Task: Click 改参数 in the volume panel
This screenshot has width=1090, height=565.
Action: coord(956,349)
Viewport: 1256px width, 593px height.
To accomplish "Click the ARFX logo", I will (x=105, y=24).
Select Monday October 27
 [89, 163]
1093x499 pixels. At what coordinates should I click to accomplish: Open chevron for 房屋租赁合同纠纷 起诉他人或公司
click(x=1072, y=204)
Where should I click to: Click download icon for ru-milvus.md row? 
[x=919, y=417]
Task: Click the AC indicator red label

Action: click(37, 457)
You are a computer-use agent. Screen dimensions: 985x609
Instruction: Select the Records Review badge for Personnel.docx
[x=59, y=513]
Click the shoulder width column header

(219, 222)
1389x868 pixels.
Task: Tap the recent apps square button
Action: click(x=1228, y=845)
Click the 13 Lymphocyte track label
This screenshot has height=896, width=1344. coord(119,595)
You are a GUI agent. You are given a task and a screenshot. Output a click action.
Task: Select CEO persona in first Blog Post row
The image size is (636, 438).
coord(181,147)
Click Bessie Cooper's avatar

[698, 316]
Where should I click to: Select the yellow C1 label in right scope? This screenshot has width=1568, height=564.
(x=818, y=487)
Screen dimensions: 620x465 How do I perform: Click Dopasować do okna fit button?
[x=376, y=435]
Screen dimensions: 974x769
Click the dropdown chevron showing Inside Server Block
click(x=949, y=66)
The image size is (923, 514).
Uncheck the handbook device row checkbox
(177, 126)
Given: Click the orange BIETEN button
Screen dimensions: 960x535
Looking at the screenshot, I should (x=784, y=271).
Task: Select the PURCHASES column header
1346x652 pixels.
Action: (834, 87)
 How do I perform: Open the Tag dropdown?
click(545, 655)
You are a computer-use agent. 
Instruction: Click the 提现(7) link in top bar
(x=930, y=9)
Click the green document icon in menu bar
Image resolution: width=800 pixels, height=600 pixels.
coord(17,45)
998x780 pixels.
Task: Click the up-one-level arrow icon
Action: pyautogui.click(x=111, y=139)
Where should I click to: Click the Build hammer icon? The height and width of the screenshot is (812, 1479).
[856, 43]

***

SHORT TASK: Extract every line of the material above that contains the string "icon". Treat uppercase and lowercase as different.

EXERCISE OUTPUT:
Where should I click to: Click download icon for ru-milvus.md row? 
Click the green document icon in menu bar
Task: Click the up-one-level arrow icon
Where should I click to: Click the Build hammer icon? The height and width of the screenshot is (812, 1479).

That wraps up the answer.